Given text:
* * * * * * *

I have a problem with “resonant vibration” as a failure causation in the collapse of this bridge, be it vibration caused by jackhammers or cement mixers or railroad locomotives.

Stop in a traffic jam on nearly any highway bridge and you can easily feel the deck flex as trucks roll on and off the bridge. This is normal, and well within design limits.

When the Tacoma Narrows Bridge failed due to resonant vibration, it had been subject to oscillations up to 30 plus vertical feet in amplitude for several hours before ANY structural failure took place.

Bridges are expected to vibrate and engineers take steps to dampen high amplitude oscillations well before those oscillations can fail the bridge.

If any survivors or eyewitnesses were reporting continuing oscillations, even large enough to be visible or easily felt, then yes, resonant vibration, exceeding bridge design limits, would necessarily require consideration.

* * * * * * *

Collected data:
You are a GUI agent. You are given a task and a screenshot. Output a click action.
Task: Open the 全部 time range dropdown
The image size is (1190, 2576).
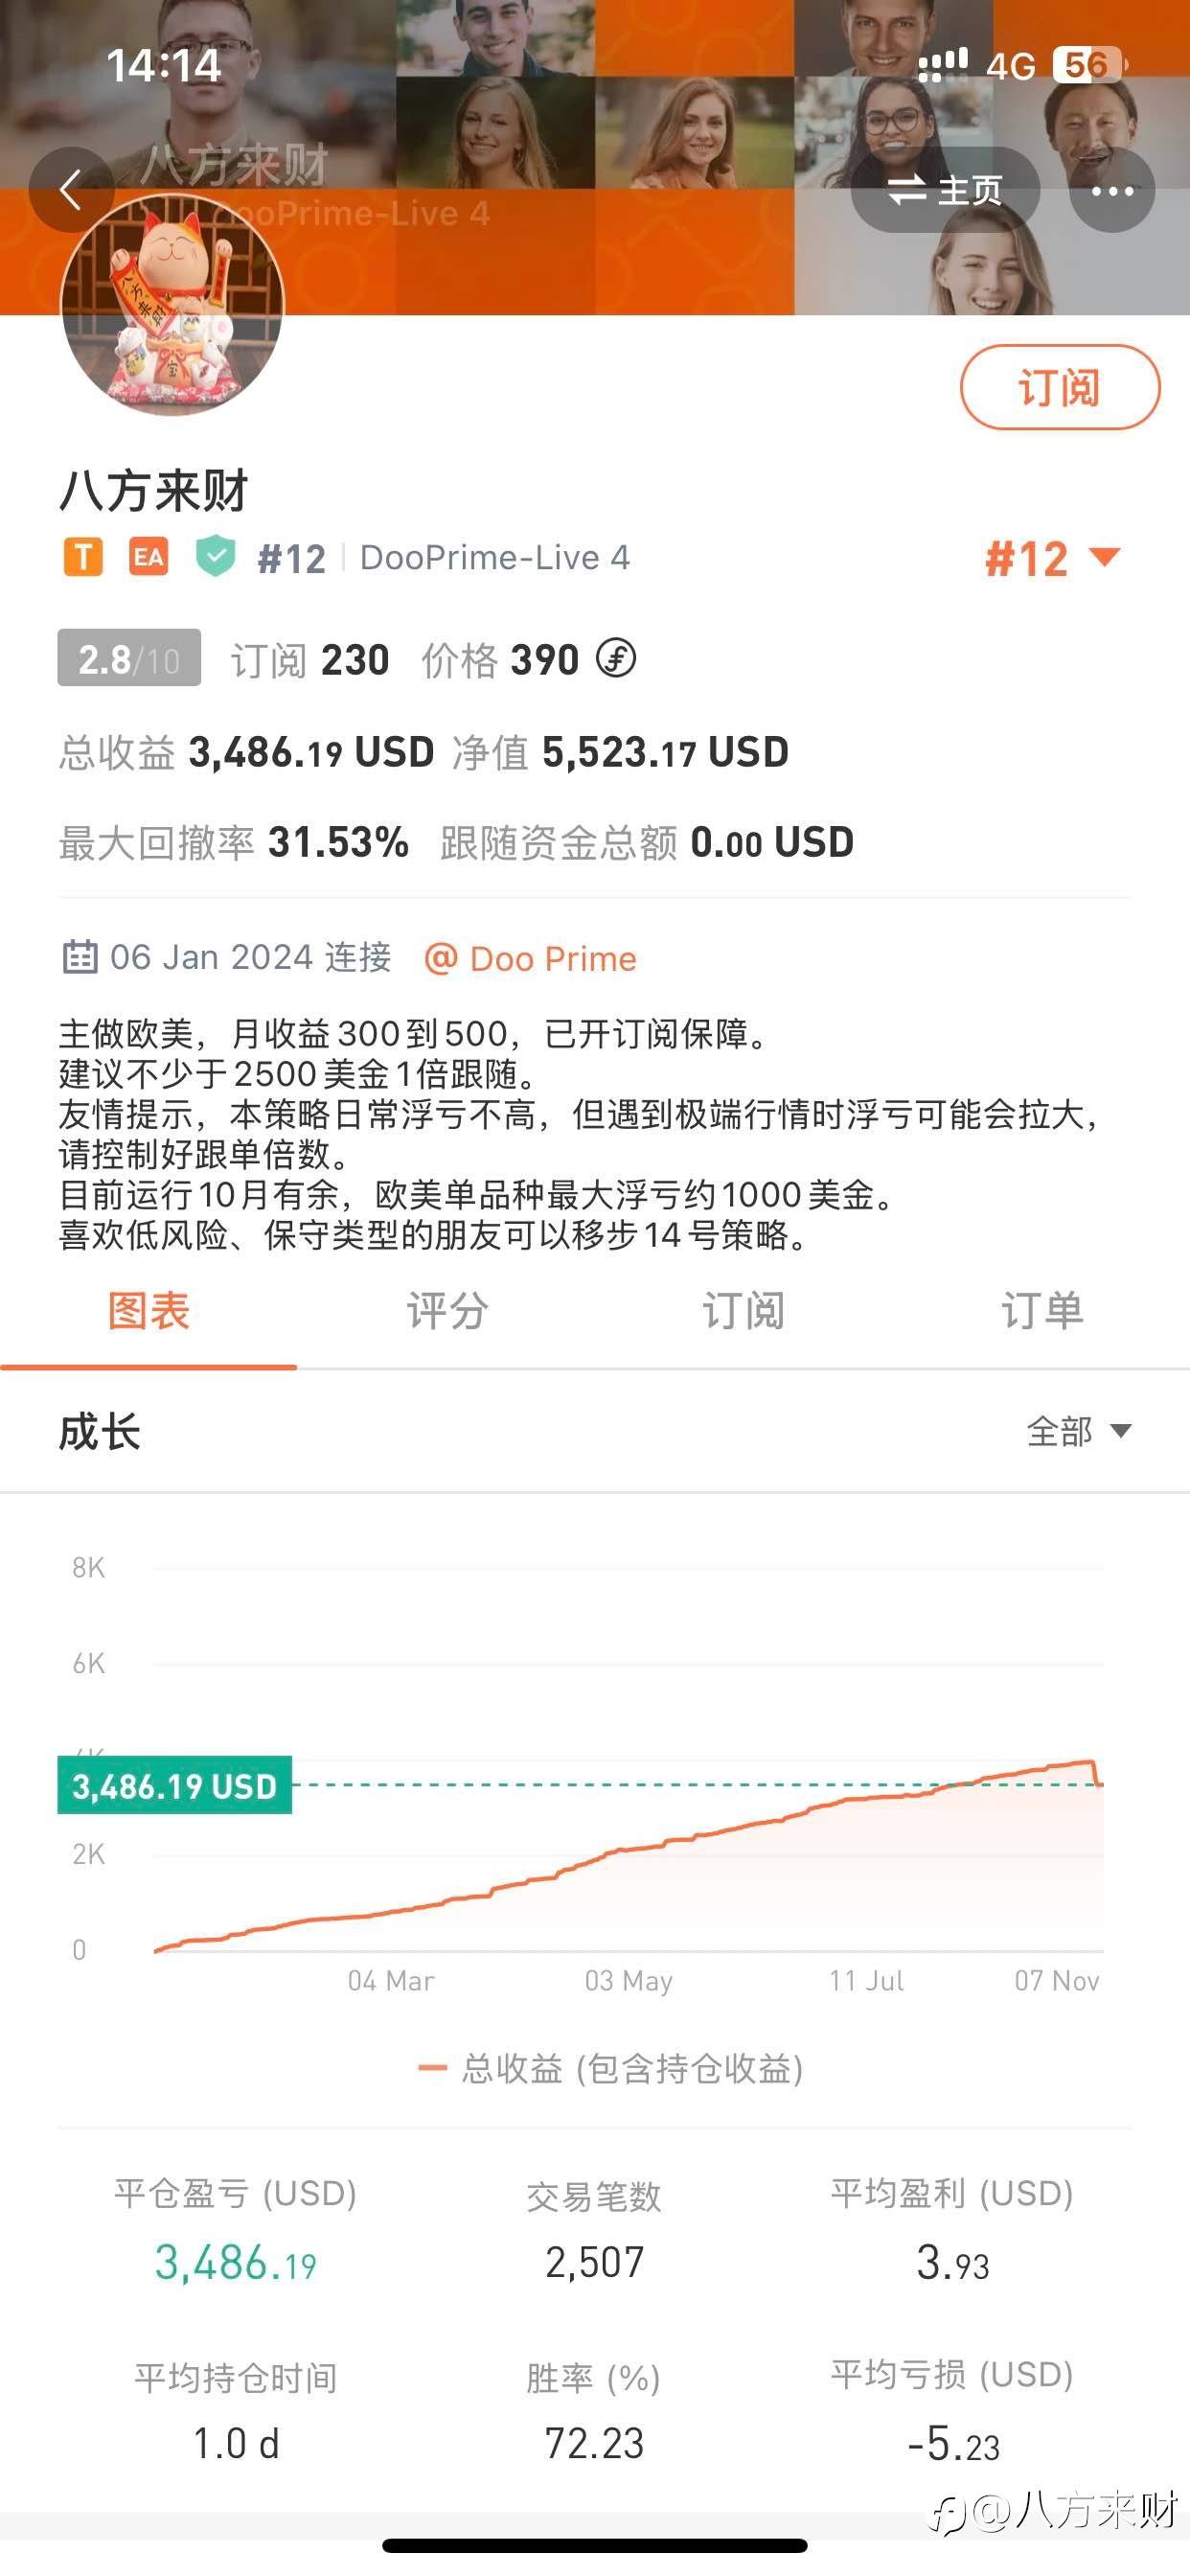point(1078,1431)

* * * * * * *

Requirements:
1) Using the text about bridge vibration, decide whether each statement agrees with it. Answer yes or no for each, and quote the deciding words exactly. (a) The Tacoma Narrows Bridge oscillated for several hours before any structural failure occurred. (b) Feeling a bridge deck flex in a traffic jam shows that the bridge is beyond its design limits. (c) The writer accepts resonant vibration as the cause of this bridge's collapse.
2) Reproduce everything from "Stop in a traffic" down to "failure took place." in the text about bridge vibration, without any changes.
The data has no connection to the text about bridge vibration.

Answers to the tasks:
1)
(a) Yes: "it had been subject to oscillations up to 30 plus vertical feet in amplitude for several hours before ANY structural failure took place."
(b) No: "This is normal, and well within design limits."
(c) No: "I have a problem with “resonant vibration” as a failure causation in the collapse of this bridge"

2)
Stop in a traffic jam on nearly any highway bridge and you can easily feel the deck flex as trucks roll on and off the bridge. This is normal, and well within design limits.

When the Tacoma Narrows Bridge failed due to resonant vibration, it had been subject to oscillations up to 30 plus vertical feet in amplitude for several hours before ANY structural failure took place.